-------- MATERIAL
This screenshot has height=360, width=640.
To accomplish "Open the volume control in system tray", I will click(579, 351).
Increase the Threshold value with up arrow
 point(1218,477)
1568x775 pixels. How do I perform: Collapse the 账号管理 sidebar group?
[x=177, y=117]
----------------
-------- MATERIAL
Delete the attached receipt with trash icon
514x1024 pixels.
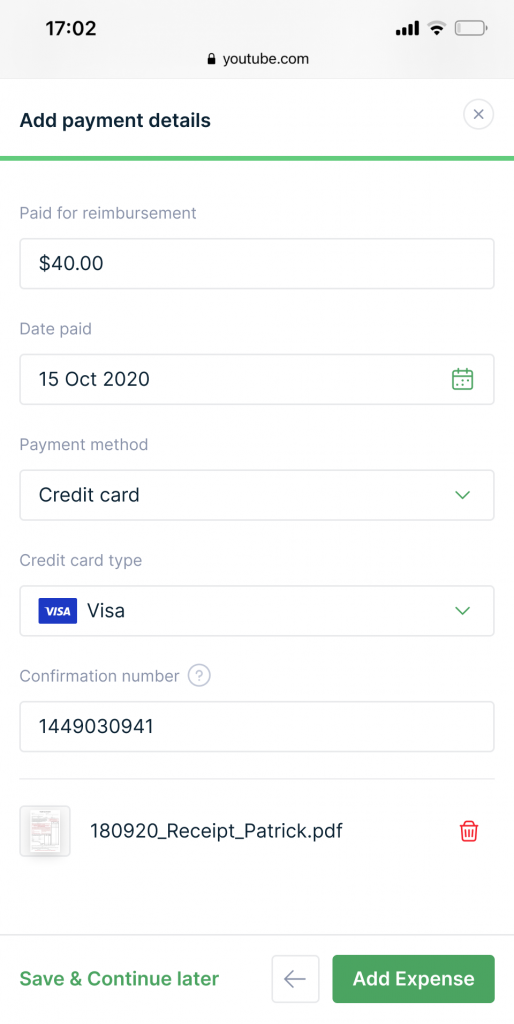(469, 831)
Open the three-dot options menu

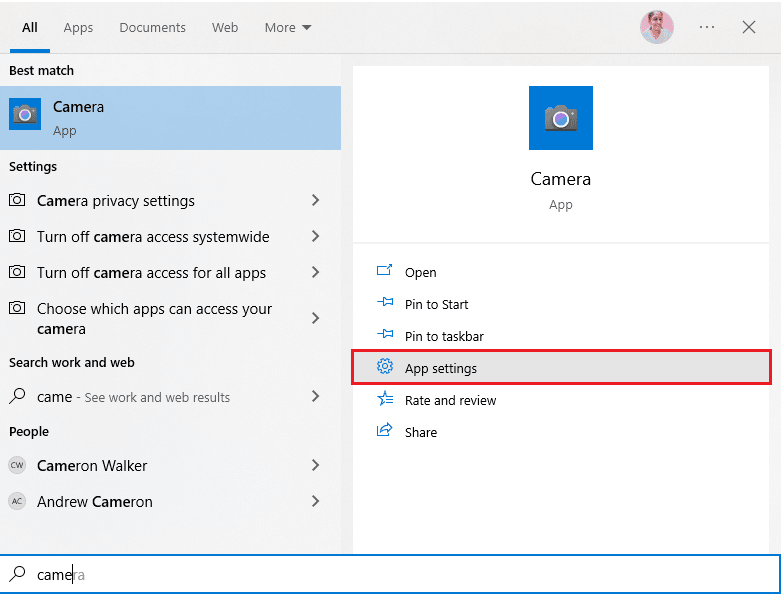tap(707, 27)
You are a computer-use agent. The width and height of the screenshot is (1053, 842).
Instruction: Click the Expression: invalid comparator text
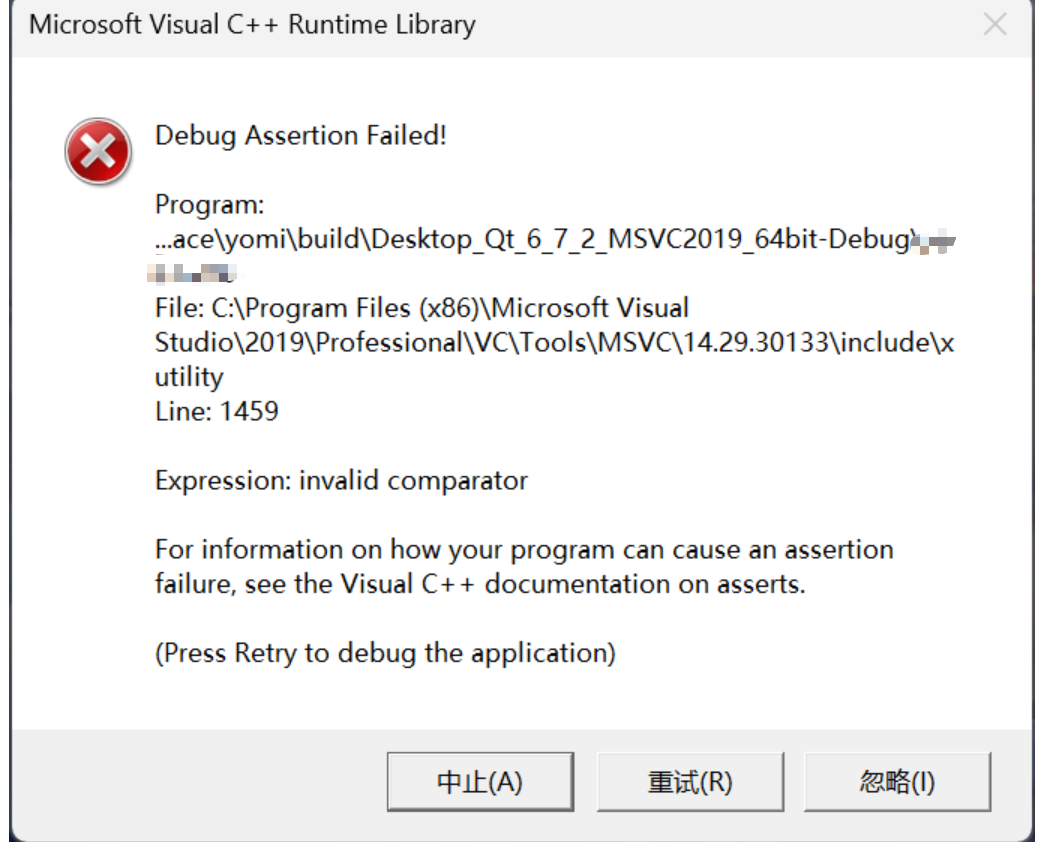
----------------
-------- MATERIAL
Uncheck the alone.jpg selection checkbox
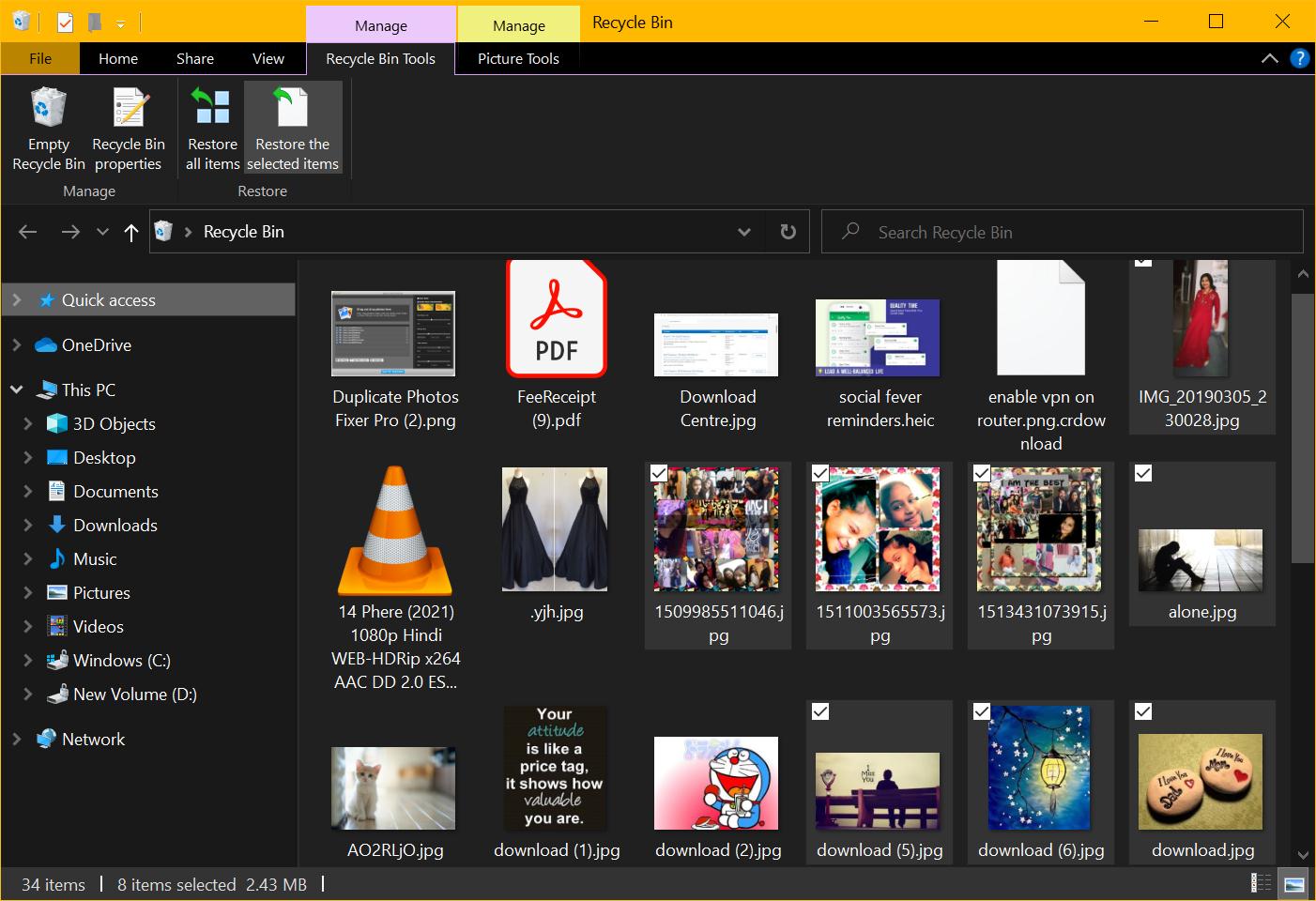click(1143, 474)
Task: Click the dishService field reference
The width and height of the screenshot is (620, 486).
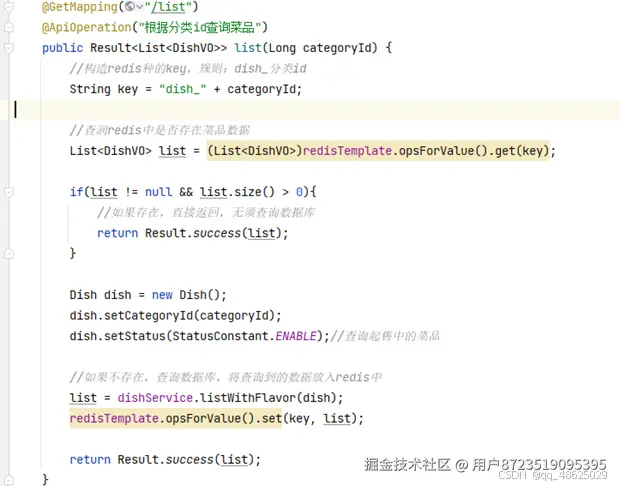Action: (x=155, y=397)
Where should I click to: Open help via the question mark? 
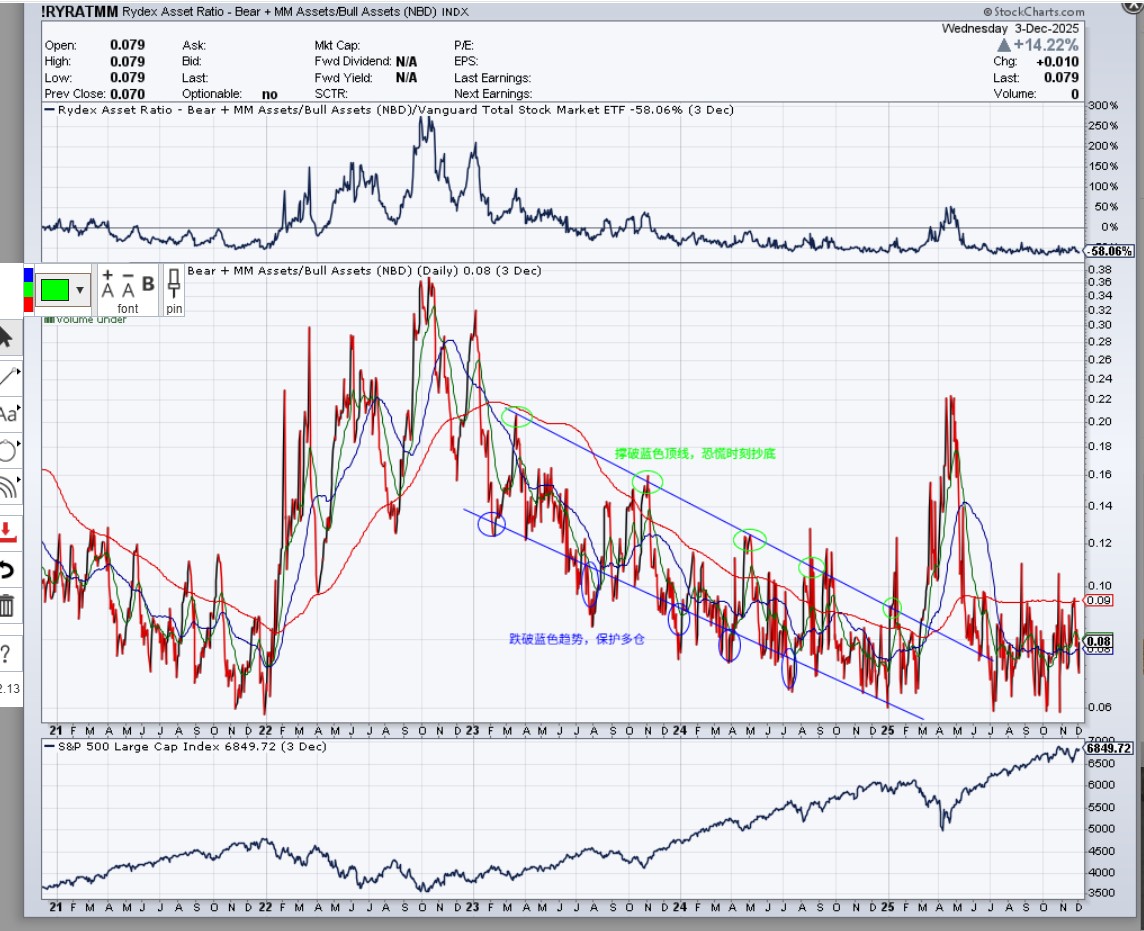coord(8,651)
----------------
> EXERCISE: Copy out, word for word, the data from the line containing "1568x775 pixels. How" through the line containing "[x=177, y=117]".

> REPLY:
1568x775 pixels. How do I perform: Collapse the 账号管理 sidebar group?
[x=177, y=117]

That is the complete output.